Problem to work on. Check each line below for "computer" and give the count of those that have it, nothing else.

Provided material.
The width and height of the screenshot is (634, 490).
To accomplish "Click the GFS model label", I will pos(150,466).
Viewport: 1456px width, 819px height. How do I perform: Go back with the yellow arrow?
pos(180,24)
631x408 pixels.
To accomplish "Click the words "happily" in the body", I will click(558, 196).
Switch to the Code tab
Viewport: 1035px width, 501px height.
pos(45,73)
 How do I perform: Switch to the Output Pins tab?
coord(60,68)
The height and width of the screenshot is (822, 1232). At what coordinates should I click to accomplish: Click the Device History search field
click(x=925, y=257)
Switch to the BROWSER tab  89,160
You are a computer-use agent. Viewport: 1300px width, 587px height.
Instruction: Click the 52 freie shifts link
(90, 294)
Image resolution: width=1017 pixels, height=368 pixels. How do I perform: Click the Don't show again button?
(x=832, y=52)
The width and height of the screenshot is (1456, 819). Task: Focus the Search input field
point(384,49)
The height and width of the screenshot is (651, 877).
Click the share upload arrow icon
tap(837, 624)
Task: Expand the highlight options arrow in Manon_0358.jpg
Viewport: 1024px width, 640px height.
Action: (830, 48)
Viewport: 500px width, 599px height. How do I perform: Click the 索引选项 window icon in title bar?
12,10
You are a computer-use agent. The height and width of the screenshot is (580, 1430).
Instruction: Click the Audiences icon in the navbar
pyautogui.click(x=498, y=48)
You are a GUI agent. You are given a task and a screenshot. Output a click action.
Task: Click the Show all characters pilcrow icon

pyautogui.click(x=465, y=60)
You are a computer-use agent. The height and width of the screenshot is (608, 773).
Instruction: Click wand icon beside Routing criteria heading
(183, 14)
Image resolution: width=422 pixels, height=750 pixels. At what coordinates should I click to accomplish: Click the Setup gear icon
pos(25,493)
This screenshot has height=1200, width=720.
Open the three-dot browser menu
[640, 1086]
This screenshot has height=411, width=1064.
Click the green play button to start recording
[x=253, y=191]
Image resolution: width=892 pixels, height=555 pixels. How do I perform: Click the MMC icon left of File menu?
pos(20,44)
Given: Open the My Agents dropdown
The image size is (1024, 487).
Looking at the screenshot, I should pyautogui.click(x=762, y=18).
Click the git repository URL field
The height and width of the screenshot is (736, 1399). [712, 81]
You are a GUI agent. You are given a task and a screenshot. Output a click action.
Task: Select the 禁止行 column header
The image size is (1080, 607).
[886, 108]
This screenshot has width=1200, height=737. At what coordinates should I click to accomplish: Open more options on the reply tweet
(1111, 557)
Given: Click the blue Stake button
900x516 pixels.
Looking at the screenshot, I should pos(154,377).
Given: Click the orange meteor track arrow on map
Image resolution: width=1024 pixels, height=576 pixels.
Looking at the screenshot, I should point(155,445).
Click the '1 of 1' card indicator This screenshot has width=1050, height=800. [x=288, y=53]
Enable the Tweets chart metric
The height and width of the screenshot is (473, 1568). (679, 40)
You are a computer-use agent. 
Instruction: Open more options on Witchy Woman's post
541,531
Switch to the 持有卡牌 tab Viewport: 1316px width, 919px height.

Problem solution. 4